Two days later — lightning speed for the day — the newspaper was on the stands with double-page illustrations and full coverage of the tragedy. And for the 79 days that the president lay dying, first in the sweltering heat of the White House, then propped in a bed by an open window in a house on the Jersey shore, the newspaper covered the saga with reporters and artists on the scene.

Garfield’s condition fluctuated. Fevers came and went. At the White House, in the sick room, Navy engineers rigged up fans that blew air over blocks of ice to reduce the summer heat. Doctors probed the president’s body with unwashed hands and unsterilized instruments to try to locate the bullet. Alexander Graham Bell devised a metal detector to help find the bullet. (Garfield’s metal bed frame made the instrument malfunction.) The robust president’s weight dropped from 210 to 130 pounds. Through the entire, extended ordeal, the American public followed it on the pages of Leslie’s Illustrated Newspaper. When the end came, Leslie’s covered Garfield’s funeral procession and services with as many illustrations as it could make room for.
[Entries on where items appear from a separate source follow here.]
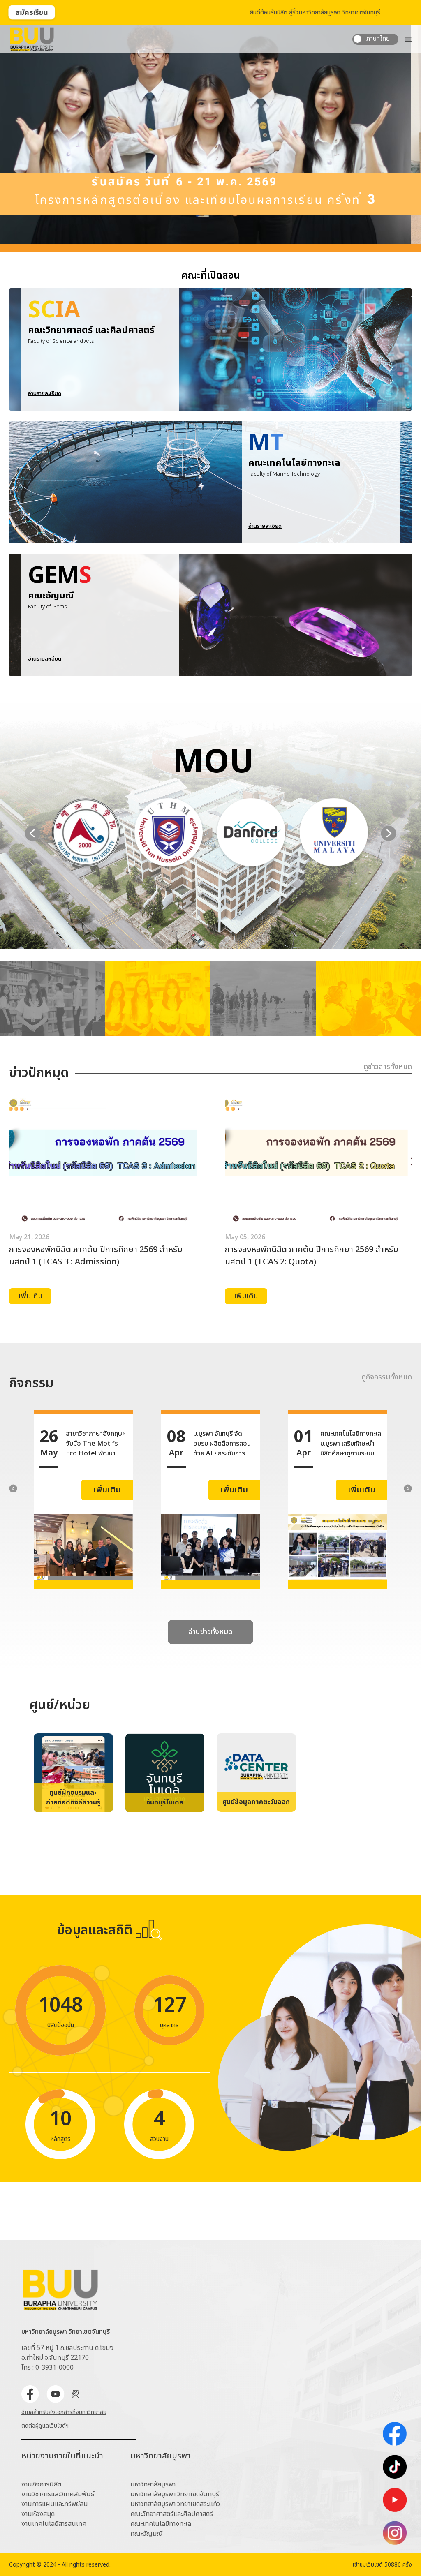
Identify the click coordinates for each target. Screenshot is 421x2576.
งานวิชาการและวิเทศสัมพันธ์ (58, 2494)
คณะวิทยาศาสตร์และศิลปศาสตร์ (171, 2514)
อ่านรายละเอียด (44, 503)
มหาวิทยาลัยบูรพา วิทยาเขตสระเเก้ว (175, 2504)
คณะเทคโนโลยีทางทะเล (160, 2524)
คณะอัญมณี (146, 2534)
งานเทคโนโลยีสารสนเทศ (54, 2524)
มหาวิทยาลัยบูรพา (153, 2484)
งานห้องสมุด (38, 2514)
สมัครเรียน (31, 12)
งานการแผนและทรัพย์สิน (54, 2504)
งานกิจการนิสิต (41, 2484)
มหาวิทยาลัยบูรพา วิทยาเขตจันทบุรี (174, 2494)
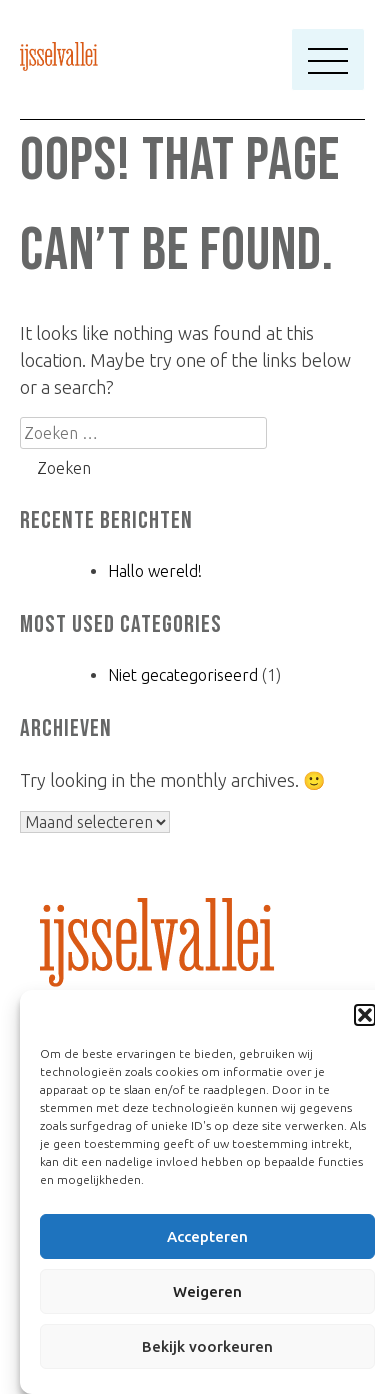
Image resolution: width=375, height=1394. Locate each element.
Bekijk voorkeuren (207, 1346)
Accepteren (207, 1236)
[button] (365, 1015)
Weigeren (207, 1291)
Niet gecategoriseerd (183, 675)
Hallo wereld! (155, 571)
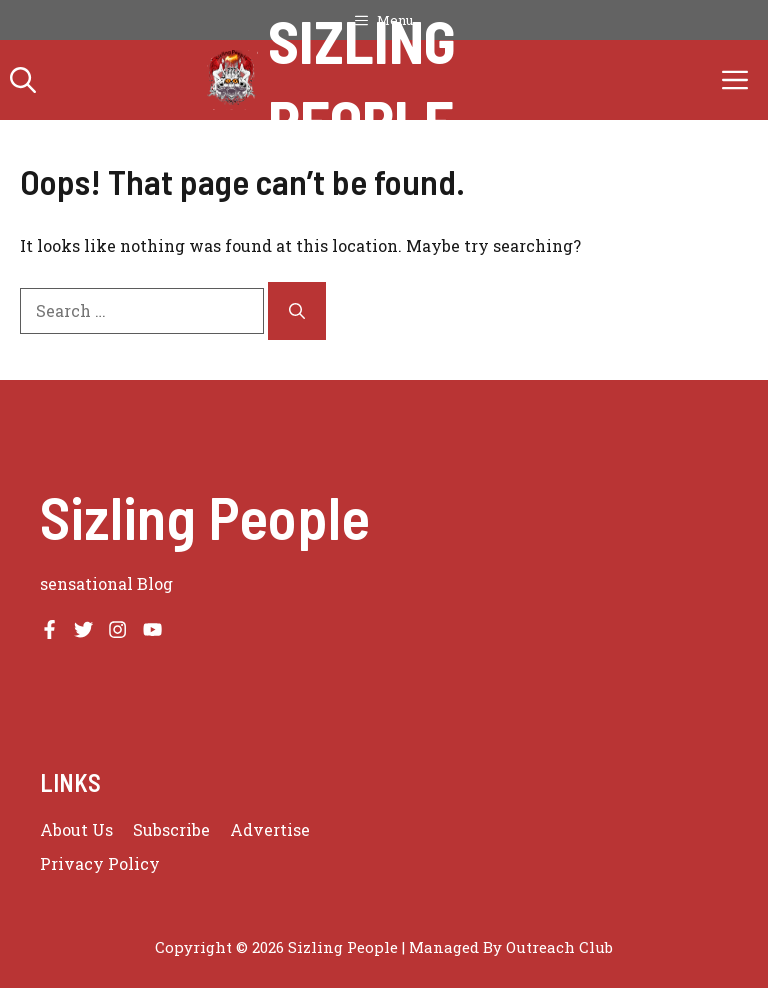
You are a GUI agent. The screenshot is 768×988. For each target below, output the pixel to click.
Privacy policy (100, 863)
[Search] (297, 311)
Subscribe (171, 829)
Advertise (270, 829)
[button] (23, 80)
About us (76, 829)
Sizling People (362, 80)
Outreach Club (559, 947)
A journalistic style that endures


Miriam Leslie had saved the Leslie media empire. She was heralded as a “commercial Joan of Arc” and the “Empress of Journalism.” She was called “the planet star among women in public life.” She was one of the first female power brokers in America, a media mogul, a financial wizard, a globe-trotting journalist, a bestselling author, a cultural icon, and an “ill-behaved” woman who made her way to the top at a time when women were virtually invisible in public life — except when on the arm of a man.

But her enduring legacy to us is that she ushered in a new age of of-the-moment, you-are-there journalism. The journalism she pioneered, practiced, and polished — on-the-scene, in-the-moment, heavily illustrated — is now a fundamental part of story work, in many forms and on many platforms.

* * *

Lauren Kessler is an Oregon-based narrative journalist, teacher and author of 15 books. This post was based on her continuing research into Miriam Leslie for a possible biography. Her interest was first inspired by "Purple Passage: Life of Mrs. Frank Leslie," published 70 years ago.